-------- Supplied information --------

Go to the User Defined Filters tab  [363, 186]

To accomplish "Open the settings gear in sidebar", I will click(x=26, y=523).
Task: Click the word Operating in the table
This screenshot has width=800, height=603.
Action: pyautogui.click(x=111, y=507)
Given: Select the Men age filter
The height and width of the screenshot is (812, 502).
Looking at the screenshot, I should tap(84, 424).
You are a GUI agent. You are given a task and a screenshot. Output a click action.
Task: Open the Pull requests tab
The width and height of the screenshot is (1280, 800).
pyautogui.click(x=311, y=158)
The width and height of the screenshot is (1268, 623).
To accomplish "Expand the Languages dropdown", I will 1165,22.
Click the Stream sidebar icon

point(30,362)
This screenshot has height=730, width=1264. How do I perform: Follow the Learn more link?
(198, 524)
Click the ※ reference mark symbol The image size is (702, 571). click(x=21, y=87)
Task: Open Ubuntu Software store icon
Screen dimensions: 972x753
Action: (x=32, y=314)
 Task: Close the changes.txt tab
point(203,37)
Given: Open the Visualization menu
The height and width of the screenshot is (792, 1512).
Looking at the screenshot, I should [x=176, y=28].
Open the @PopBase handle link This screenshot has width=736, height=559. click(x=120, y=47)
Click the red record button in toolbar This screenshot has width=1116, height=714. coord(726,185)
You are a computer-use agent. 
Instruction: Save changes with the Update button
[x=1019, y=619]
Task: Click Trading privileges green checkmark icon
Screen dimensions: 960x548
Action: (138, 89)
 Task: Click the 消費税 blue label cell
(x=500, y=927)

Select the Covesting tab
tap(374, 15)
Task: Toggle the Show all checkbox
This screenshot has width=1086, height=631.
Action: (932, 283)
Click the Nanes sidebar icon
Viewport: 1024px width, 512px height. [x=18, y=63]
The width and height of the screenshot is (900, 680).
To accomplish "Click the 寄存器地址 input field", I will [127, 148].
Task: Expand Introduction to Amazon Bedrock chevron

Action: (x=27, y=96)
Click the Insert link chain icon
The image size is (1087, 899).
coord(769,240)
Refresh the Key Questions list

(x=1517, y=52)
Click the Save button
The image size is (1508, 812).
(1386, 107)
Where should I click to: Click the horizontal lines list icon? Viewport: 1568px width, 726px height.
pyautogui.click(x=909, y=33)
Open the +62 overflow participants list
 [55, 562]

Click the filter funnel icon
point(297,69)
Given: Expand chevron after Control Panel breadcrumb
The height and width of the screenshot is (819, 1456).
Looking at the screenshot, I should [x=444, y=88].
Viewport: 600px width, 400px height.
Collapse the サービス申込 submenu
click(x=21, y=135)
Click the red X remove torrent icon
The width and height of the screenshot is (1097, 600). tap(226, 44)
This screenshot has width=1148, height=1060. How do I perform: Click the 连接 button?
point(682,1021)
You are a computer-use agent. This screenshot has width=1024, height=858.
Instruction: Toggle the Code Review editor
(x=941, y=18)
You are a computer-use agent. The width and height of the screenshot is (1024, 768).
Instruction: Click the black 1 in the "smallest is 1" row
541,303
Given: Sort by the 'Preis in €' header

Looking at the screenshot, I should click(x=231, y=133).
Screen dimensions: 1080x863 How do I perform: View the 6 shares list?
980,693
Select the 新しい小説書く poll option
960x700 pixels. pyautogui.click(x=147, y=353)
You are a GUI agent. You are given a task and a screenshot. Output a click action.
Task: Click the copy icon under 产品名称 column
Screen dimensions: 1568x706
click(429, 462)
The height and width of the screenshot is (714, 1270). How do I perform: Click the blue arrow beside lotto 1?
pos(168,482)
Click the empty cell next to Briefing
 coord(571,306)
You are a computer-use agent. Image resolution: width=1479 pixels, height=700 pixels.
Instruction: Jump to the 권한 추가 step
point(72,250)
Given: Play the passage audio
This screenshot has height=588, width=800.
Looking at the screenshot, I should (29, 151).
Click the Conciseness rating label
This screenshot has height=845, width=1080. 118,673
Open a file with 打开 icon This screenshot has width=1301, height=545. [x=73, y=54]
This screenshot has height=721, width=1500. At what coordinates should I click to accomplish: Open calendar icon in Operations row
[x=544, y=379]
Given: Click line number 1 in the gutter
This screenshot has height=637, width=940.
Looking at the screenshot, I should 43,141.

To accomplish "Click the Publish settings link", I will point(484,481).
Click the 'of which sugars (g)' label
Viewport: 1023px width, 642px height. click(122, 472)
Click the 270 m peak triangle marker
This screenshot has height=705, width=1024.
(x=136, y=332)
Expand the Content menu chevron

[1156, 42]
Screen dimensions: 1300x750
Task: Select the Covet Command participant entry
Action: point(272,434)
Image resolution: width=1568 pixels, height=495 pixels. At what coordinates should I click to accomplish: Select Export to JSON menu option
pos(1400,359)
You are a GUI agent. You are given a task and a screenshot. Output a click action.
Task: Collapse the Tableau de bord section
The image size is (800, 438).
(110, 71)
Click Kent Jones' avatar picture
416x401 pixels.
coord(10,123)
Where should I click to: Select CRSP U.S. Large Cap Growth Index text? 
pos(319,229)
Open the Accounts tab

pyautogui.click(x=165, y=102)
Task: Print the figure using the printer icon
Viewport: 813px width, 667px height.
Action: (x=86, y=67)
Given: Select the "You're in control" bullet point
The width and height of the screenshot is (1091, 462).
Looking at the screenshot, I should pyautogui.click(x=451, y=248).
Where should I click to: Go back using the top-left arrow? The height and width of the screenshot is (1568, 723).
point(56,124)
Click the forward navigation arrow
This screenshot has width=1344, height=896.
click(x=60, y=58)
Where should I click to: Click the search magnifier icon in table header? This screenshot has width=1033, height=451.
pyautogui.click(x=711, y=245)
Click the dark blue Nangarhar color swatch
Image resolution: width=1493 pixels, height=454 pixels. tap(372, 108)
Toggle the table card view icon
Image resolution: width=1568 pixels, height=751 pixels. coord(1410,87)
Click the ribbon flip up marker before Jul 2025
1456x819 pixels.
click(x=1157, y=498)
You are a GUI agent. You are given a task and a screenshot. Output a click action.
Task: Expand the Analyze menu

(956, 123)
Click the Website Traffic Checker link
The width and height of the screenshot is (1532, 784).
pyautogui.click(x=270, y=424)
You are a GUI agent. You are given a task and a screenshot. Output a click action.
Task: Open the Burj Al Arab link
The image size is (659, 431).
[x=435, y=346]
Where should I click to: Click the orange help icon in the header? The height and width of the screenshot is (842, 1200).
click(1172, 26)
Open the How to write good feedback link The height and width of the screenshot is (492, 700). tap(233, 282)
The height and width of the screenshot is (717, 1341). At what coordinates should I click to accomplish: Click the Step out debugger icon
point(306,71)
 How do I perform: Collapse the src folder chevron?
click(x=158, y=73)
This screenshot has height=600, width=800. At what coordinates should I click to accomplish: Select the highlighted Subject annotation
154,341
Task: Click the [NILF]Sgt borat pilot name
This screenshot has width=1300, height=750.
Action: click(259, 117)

--------

Instructions for the task:
Copy the entries exactly, leaving no line out.

Written answer:
Go to the User Defined Filters tab  [363, 186]

To accomplish "Open the settings gear in sidebar", I will click(x=26, y=523).
Task: Click the word Operating in the table
This screenshot has width=800, height=603.
Action: pyautogui.click(x=111, y=507)
Given: Select the Men age filter
The height and width of the screenshot is (812, 502).
Looking at the screenshot, I should tap(84, 424).
You are a GUI agent. You are given a task and a screenshot. Output a click action.
Task: Open the Pull requests tab
The width and height of the screenshot is (1280, 800).
pyautogui.click(x=311, y=158)
The width and height of the screenshot is (1268, 623).
To accomplish "Expand the Languages dropdown", I will 1165,22.
Click the Stream sidebar icon

point(30,362)
This screenshot has height=730, width=1264. How do I perform: Follow the Learn more link?
(198, 524)
Click the ※ reference mark symbol The image size is (702, 571). click(x=21, y=87)
Task: Open Ubuntu Software store icon
Screen dimensions: 972x753
Action: (x=32, y=314)
 Task: Close the changes.txt tab
point(203,37)
Given: Open the Visualization menu
The height and width of the screenshot is (792, 1512).
Looking at the screenshot, I should [x=176, y=28].
Open the @PopBase handle link This screenshot has width=736, height=559. click(x=120, y=47)
Click the red record button in toolbar This screenshot has width=1116, height=714. coord(726,185)
You are a computer-use agent. 
Instruction: Save changes with the Update button
[x=1019, y=619]
Task: Click Trading privileges green checkmark icon
Screen dimensions: 960x548
Action: (138, 89)
 Task: Click the 消費税 blue label cell
(x=500, y=927)

Select the Covesting tab
tap(374, 15)
Task: Toggle the Show all checkbox
This screenshot has width=1086, height=631.
Action: (932, 283)
Click the Nanes sidebar icon
Viewport: 1024px width, 512px height. [x=18, y=63]
The width and height of the screenshot is (900, 680).
To accomplish "Click the 寄存器地址 input field", I will [127, 148].
Task: Expand Introduction to Amazon Bedrock chevron

Action: (x=27, y=96)
Click the Insert link chain icon
The image size is (1087, 899).
coord(769,240)
Refresh the Key Questions list

(x=1517, y=52)
Click the Save button
The image size is (1508, 812).
(1386, 107)
Where should I click to: Click the horizontal lines list icon? Viewport: 1568px width, 726px height.
pyautogui.click(x=909, y=33)
Open the +62 overflow participants list
 [55, 562]

Click the filter funnel icon
point(297,69)
Given: Expand chevron after Control Panel breadcrumb
The height and width of the screenshot is (819, 1456).
Looking at the screenshot, I should [x=444, y=88].
Viewport: 600px width, 400px height.
Collapse the サービス申込 submenu
click(x=21, y=135)
Click the red X remove torrent icon
The width and height of the screenshot is (1097, 600). tap(226, 44)
This screenshot has width=1148, height=1060. How do I perform: Click the 连接 button?
point(682,1021)
You are a computer-use agent. This screenshot has width=1024, height=858.
Instruction: Toggle the Code Review editor
(x=941, y=18)
You are a computer-use agent. The width and height of the screenshot is (1024, 768).
Instruction: Click the black 1 in the "smallest is 1" row
541,303
Given: Sort by the 'Preis in €' header

Looking at the screenshot, I should click(x=231, y=133).
Screen dimensions: 1080x863 How do I perform: View the 6 shares list?
980,693
Select the 新しい小説書く poll option
960x700 pixels. pyautogui.click(x=147, y=353)
You are a GUI agent. You are given a task and a screenshot. Output a click action.
Task: Click the copy icon under 产品名称 column
Screen dimensions: 1568x706
click(429, 462)
The height and width of the screenshot is (714, 1270). How do I perform: Click the blue arrow beside lotto 1?
pos(168,482)
Click the empty cell next to Briefing
 coord(571,306)
You are a computer-use agent. Image resolution: width=1479 pixels, height=700 pixels.
Instruction: Jump to the 권한 추가 step
point(72,250)
Given: Play the passage audio
This screenshot has height=588, width=800.
Looking at the screenshot, I should (29, 151).
Click the Conciseness rating label
This screenshot has height=845, width=1080. 118,673
Open a file with 打开 icon This screenshot has width=1301, height=545. [x=73, y=54]
This screenshot has height=721, width=1500. At what coordinates should I click to accomplish: Open calendar icon in Operations row
[x=544, y=379]
Given: Click line number 1 in the gutter
This screenshot has height=637, width=940.
Looking at the screenshot, I should 43,141.

To accomplish "Click the Publish settings link", I will point(484,481).
Click the 'of which sugars (g)' label
Viewport: 1023px width, 642px height. click(122, 472)
Click the 270 m peak triangle marker
This screenshot has height=705, width=1024.
(x=136, y=332)
Expand the Content menu chevron

[1156, 42]
Screen dimensions: 1300x750
Task: Select the Covet Command participant entry
Action: point(272,434)
Image resolution: width=1568 pixels, height=495 pixels. At what coordinates should I click to accomplish: Select Export to JSON menu option
pos(1400,359)
You are a GUI agent. You are given a task and a screenshot. Output a click action.
Task: Collapse the Tableau de bord section
The image size is (800, 438).
(110, 71)
Click Kent Jones' avatar picture
416x401 pixels.
coord(10,123)
Where should I click to: Select CRSP U.S. Large Cap Growth Index text? 
pos(319,229)
Open the Accounts tab

pyautogui.click(x=165, y=102)
Task: Print the figure using the printer icon
Viewport: 813px width, 667px height.
Action: (x=86, y=67)
Given: Select the "You're in control" bullet point
The width and height of the screenshot is (1091, 462).
Looking at the screenshot, I should pyautogui.click(x=451, y=248).
Where should I click to: Go back using the top-left arrow? The height and width of the screenshot is (1568, 723).
point(56,124)
Click the forward navigation arrow
This screenshot has width=1344, height=896.
click(x=60, y=58)
Where should I click to: Click the search magnifier icon in table header? This screenshot has width=1033, height=451.
pyautogui.click(x=711, y=245)
Click the dark blue Nangarhar color swatch
Image resolution: width=1493 pixels, height=454 pixels. tap(372, 108)
Toggle the table card view icon
Image resolution: width=1568 pixels, height=751 pixels. coord(1410,87)
Click the ribbon flip up marker before Jul 2025
1456x819 pixels.
click(x=1157, y=498)
You are a GUI agent. You are given a task and a screenshot. Output a click action.
Task: Expand the Analyze menu

(956, 123)
Click the Website Traffic Checker link
The width and height of the screenshot is (1532, 784).
pyautogui.click(x=270, y=424)
You are a GUI agent. You are given a task and a screenshot. Output a click action.
Task: Open the Burj Al Arab link
The image size is (659, 431).
[x=435, y=346]
Where should I click to: Click the orange help icon in the header? The height and width of the screenshot is (842, 1200).
click(1172, 26)
Open the How to write good feedback link The height and width of the screenshot is (492, 700). tap(233, 282)
The height and width of the screenshot is (717, 1341). At what coordinates should I click to accomplish: Click the Step out debugger icon
point(306,71)
 How do I perform: Collapse the src folder chevron?
click(x=158, y=73)
This screenshot has height=600, width=800. At what coordinates should I click to accomplish: Select the highlighted Subject annotation
154,341
Task: Click the [NILF]Sgt borat pilot name
This screenshot has width=1300, height=750.
Action: click(259, 117)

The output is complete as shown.